Introdução dos autores ao livro recém-lançado.

Procuramos neste livro desenvolver um recorte inovador sobre a conquista e a colonização europeia do Novo Mundo, consideradas na pluralidade de seus aspectos e suas dimensões, bem como no complexo de suas consequências históricas. Sem pretender temerariamente ter levado em conta tudo o que importava na vastíssima bibliografia internacional que se acumulou em torno das questões centrais de que tratamos (o esforço de síntese é sempre aproximativo), apresentamos novos dados e pontos de vista complementares que poderão contribuir para aprofundar a compreensão concreta e abrangente da densa trama dos fatos formadores das sociedades de nosso continente e das construções ideológicas que sobre eles incidiram.

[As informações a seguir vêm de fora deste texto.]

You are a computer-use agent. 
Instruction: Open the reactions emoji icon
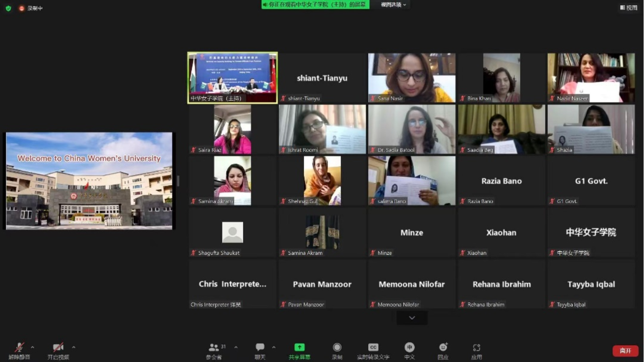(x=443, y=347)
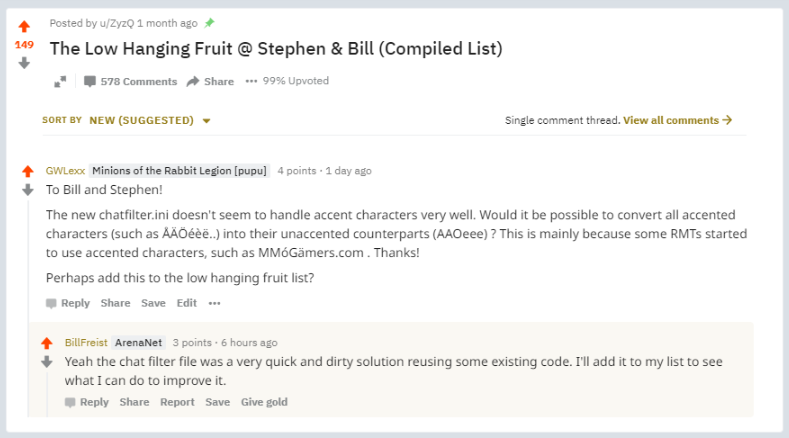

A qualidade do estudo histórico das ideias e doutrinas depende não somente da relevância das fontes identificadas, mas também do acesso direto a elas. Por isso, aplicamos o critério de ler e analisar os textos no original; quando excepcionalmente servimo-nos de traduções, indicamos em nota. A interpretação dessas fontes exige um difícil equilíbrio entre a objetividade histórica e a avaliação de seu significado intelectual, cultural e moral, que envolve inevitavelmente juízos de valor. O exemplo mais evidente é a escravidão. Não é possível ficar neutro no debate opondo os que a defendiam e os que a condenavam. Mas cairíamos num moralismo anacrônico se condenássemos “in limine” aqueles que no século XVI a aceitaram como inelutável, buscando somente atenuar seus males. Somente nas últimas décadas do século XVIII se afirmou na Inglaterra um movimento de opinião organizado na Anti-Slavery Society, que desenvolveu persistente propaganda, conseguindo fazer o Parlamento proibir o tráfico de africanos em 1807.

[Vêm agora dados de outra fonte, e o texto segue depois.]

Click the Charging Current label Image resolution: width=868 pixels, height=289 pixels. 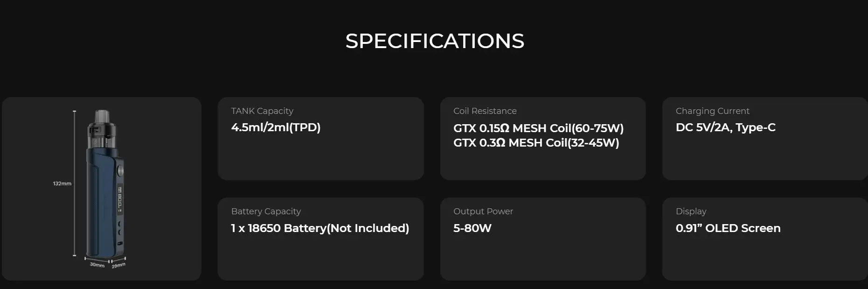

O horizonte histórico dos estudos aqui reunidos se estende do século XV (primeiras grandes navegações pela costa africana) até o XIX (colonização moderna nos Estados Unidos e no Brasil). Os temas centrais dos três primeiros capítulos inscrevem-se num arco de tempo que recobre as primeiras décadas do século XVI. Os dois últimos capítulos estudam as questões da colonização e da apropriação da terra tais como se configuraram com a concepção burguesa da propriedade, teorizada por John Locke no final do século XVII e concretizada nos dois séculos seguintes, principalmente nos Estados Unidos.

Embora distintas, essas perspectivas são convergentes e complementares. Elas descortinam momentos decisivos da colonização do Novo Mundo, articulando-os, em cada situação histórica concreta, às imagens contraditórias do indígena na cultura europeia. Na metrópole espanhola, os debates sobre os indígenas suscitaram longas e ásperas controvérsias teológicas, jurídicas e políticas. Além dos célebres relatos de Bartolomeu de Las Casas denunciando “a destruição das Índias”, o grande marco doutrinário da defesa dos povos originários está na Relectio de Indis de Francisco de Vitoria, fundador da Segunda Escolástica. Mas tampouco faltavam detratores como o helenista Juan Ginés de Sepúlveda, que usou seu conhecimento da Política aristotélica para justificar a escravização das populações subjugadas.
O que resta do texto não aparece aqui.